LPC Lab
is a training and knowledge tool for competitive Street Fighter 6 players, designed and built with AI-assisted development workflows using tools like Claude and Codex.
I created it to replace the mix of FigJam boards, Notion pages, matchup notes, and scattered links I used while learning characters and match-ups ahead of tournaments. The result is a live multi-user supporting MVP with structured builders, auto-generated canvas layouts, cloud sync, and an in-app chat-bot style assistant called Fight Coach.
Tools Used:
React, Supabase, Claude, Codex
Topics:
AI, UX Architecture, Data Modelling, Interaction Design, Shipped MVP
Date:
April 2026
MVP Web Link:

The Problem
Improving at a serious level in fighting games is partly a knowledge problem.
You need quick access to your knockdown options (Oki), pressure routes, combo paths, match-up notes, and practice drill ideas. The issue is that this information usually ends up spread across too many tools.

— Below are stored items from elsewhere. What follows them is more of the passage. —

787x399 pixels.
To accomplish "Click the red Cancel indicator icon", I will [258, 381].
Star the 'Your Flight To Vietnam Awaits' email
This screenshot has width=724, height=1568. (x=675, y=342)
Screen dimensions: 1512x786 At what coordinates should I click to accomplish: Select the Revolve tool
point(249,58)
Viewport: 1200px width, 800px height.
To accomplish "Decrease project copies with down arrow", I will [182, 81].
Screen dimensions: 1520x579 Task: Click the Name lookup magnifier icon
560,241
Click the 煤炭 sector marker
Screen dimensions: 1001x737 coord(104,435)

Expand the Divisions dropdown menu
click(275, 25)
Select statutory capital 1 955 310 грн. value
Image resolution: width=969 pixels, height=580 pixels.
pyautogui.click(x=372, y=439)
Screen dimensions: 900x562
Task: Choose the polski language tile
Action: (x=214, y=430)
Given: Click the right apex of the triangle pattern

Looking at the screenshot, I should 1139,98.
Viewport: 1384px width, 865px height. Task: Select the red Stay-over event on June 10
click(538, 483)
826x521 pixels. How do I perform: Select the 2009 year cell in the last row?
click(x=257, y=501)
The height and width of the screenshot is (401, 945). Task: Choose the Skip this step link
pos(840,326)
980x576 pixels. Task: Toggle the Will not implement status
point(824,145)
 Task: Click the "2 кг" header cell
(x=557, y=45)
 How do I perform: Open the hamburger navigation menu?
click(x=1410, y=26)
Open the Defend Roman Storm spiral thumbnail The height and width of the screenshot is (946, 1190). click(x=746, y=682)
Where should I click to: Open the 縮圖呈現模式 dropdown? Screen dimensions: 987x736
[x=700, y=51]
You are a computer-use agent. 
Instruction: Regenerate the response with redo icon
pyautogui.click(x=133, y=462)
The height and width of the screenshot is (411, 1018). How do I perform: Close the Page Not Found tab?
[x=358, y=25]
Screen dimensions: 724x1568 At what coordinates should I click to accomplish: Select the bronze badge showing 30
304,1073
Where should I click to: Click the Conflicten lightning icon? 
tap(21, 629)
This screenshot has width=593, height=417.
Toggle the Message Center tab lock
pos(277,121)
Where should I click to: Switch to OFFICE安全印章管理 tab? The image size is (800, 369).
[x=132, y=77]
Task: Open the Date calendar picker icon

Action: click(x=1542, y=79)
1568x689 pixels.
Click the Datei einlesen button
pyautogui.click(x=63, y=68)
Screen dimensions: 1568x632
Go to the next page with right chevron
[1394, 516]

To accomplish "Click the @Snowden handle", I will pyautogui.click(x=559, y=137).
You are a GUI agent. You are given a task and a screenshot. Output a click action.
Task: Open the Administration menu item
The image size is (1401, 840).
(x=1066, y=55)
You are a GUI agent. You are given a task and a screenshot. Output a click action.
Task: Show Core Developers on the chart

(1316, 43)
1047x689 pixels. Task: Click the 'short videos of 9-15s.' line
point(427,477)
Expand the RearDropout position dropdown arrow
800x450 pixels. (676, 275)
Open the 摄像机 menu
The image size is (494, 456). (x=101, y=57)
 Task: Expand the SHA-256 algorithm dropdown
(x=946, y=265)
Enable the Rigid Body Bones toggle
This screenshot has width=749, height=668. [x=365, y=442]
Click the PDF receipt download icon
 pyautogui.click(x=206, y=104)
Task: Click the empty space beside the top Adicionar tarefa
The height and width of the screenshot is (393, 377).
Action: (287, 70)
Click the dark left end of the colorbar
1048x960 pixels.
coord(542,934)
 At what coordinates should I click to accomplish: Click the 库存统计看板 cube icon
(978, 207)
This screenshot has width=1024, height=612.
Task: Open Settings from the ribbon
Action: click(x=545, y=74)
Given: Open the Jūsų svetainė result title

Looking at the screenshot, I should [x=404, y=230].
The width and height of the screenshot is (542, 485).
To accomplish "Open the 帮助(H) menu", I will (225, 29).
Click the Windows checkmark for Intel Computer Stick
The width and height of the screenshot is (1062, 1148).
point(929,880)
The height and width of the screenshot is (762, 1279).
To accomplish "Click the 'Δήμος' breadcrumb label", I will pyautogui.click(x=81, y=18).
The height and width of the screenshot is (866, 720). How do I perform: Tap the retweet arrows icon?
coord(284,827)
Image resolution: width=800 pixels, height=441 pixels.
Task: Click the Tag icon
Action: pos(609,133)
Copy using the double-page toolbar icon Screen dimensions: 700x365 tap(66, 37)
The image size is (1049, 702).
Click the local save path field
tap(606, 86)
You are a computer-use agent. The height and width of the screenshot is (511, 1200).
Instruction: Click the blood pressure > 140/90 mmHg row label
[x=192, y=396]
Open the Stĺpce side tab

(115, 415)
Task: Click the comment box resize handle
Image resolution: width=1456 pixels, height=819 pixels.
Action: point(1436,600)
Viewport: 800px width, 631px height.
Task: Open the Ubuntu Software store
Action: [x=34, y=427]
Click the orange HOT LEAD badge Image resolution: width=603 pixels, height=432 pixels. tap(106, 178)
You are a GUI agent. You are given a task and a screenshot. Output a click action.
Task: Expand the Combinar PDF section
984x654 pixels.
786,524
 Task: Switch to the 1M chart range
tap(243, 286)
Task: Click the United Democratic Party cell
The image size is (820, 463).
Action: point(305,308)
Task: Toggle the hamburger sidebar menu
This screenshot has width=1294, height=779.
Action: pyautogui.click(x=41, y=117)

In my own workflow, Oki trees lived in FigJam and combos in Notion, with video resources and references across tabs and social media sites like Twitter. The information existed, but maintaining it was slow and awkward. Every update created more manual work, which made the whole system harder to keep current and harder to use in practice.

Some Insights
The Solution
Fight Coach
One of the most interesting parts of the project was Fight Coach, an in-app coaching feature designed around the player’s own notes and a curated game knowledge base. Rather than acting like a generic chat interface, it was built to support the actual learning workflow inside the product.
Fight Coach can help with matchup prep, highlight gaps in a player’s notes, suggest drills, explain terms, build mental stacks, and guide users through a step-by-step post-match diagnosis flow.
The assistant was connected to the broader product workflow, so players could turn coaching output into saved notes, combos, and canvas-based knowledge rather than losing it in a chat thread.
Below are some examples of the UI, I tried to get a bit of old school arcade flavor on the window with the fonts and subtle arcade buttons & sticks at the bottom of the panel.
AI / Conversational Design Approach
What & How
LPC Lab was a solo project from design through to deployment. I used Claude Code and Codex as development partners throughout, which let me stay focused on design and product decisions while moving at a pace that wouldn't have been realistic building alone traditionally.
The stack runs on React with Supabase handling authentication, real-time cloud sync, and multi-user data, and Vercel for deployment and hosting. Components were built and documented in Storybook, with the full codebase versioned on GitHub throughout.
The shipped product covers four knowledge areas: Knockdowns, Combos, Resources, and Notes. The canvas layer renders automatically from structured inputs and Fight Coach runs as an integrated coaching layer throughout. It supports authentication, cloud sync, and multi-user access across devices.
The most deliberate cut was freeform canvas editing. Early versions let players move each individual node manually and edit in line on the canvas, which felt powerful but reintroduced the maintenance problem I was trying to solve. Removing it and committing fully to auto-layout was the decision that made the product usable in actual prep rather than just interesting to demo.